Al oírla, una presión invisible me atenazó el pecho. Cada vez que hablaba de él, algo oscuro se alzaba dentro de mí, sellando mi voz.
—¿Te cuesta hablar de esa otra persona, verdad?
—Mucho… Es como si todo se oscureciera en mí cuando lo intento. Y así nada podría solucionarse.
—¿Y no has pensado que al reprimir esos miedos, su influencia se vuelve más fuerte?
—No… No lo había pensado.
—Entonces, ha llegado el momento de hablar de él. Dime qué te hace sentir, más allá del miedo.
—No sé si sea buena idea.
—¿Temes que algo te ocurra si lo mencionas? —Su pregunta me paralizó. El recuerdo del sueño, de aquel momento en que él mataba a Ethan, me atravesó como un cuchillo invisible.
—Sé que esto no va a terminar bien —susurré, quebrándome.
Rebeca tomó mis manos, y en ese contacto se produjo algo imposible: su rostro se transformó lentamente ante mis ojos. Las facciones de Estefanía emergieron, luminosas y serenas, como si ella hubiese ocupado su cuerpo.
—Mírame, hija… No temas.

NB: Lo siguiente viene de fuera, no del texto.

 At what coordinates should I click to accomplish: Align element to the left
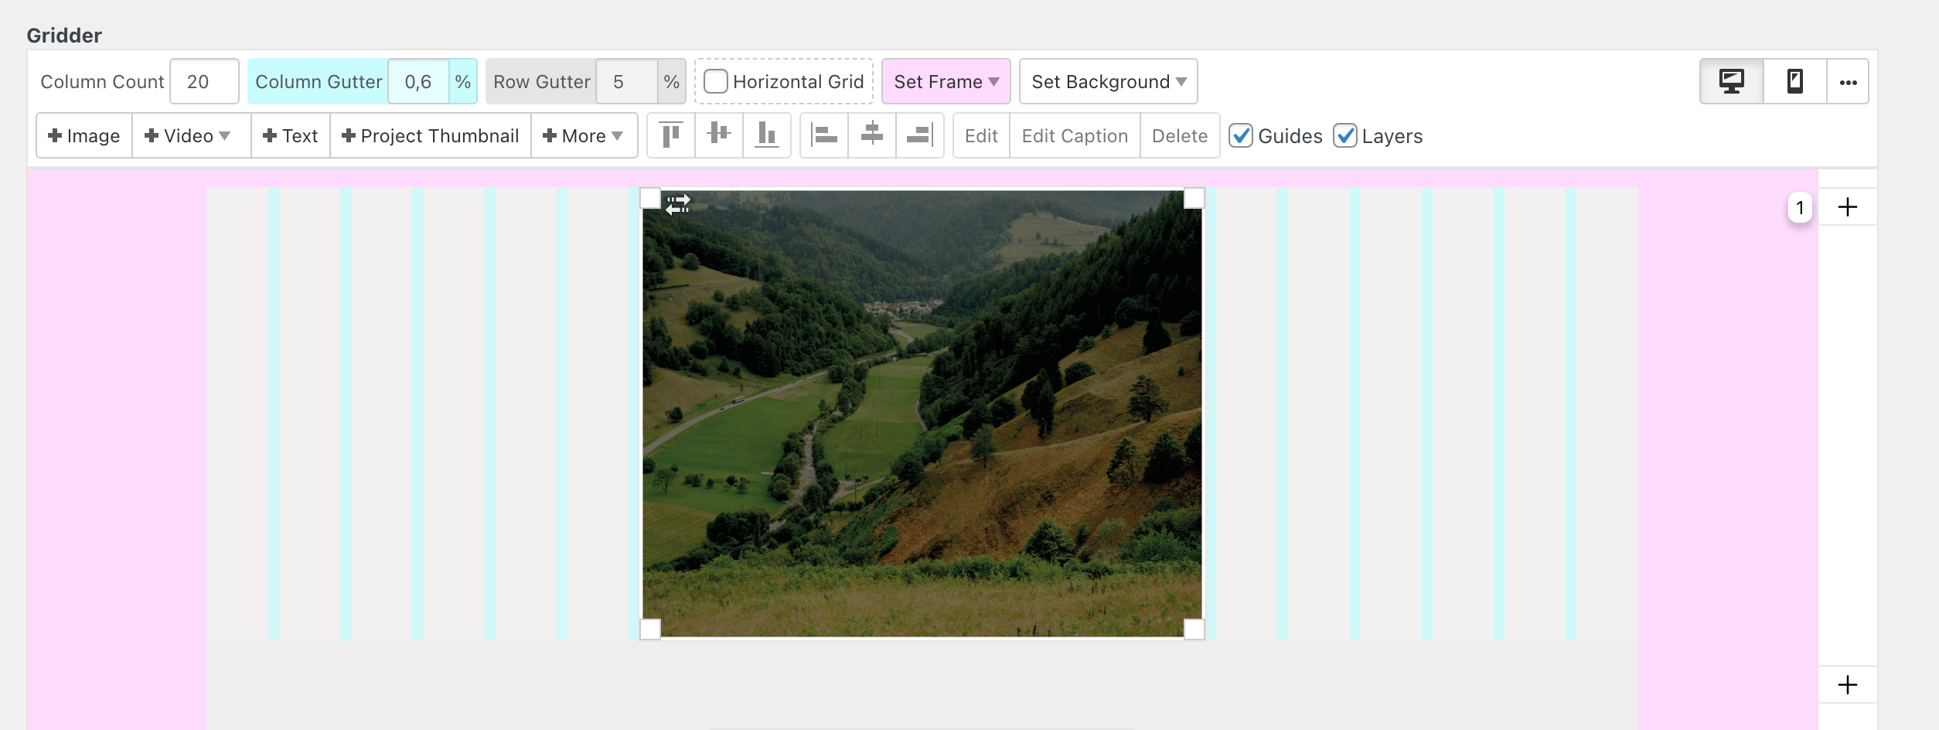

Él no podrá hacerte daño si tú no lo permites —dijo aquella voz que pertenecía al pasado, al linaje, a lo sagrado.
El nudo en mi garganta se hizo insoportable; las lágrimas brotaron sin control.
—Estefanía… —balbuceé entre sollozos. Sentía un amor inexplicable hacia ella, una ternura que dolía.
—Habla, hija —me alentó.
—No me gusta sentirme así, no soporto seguir derrumbándome. Cada vez que intento hablar de él, escucho una voz que me obliga a callar, como si dentro de mí se enfrentaran dos fuerzas contrarias. Luego viene el silencio… un silencio tan profundo que me sumerge en el mutismo más atroz.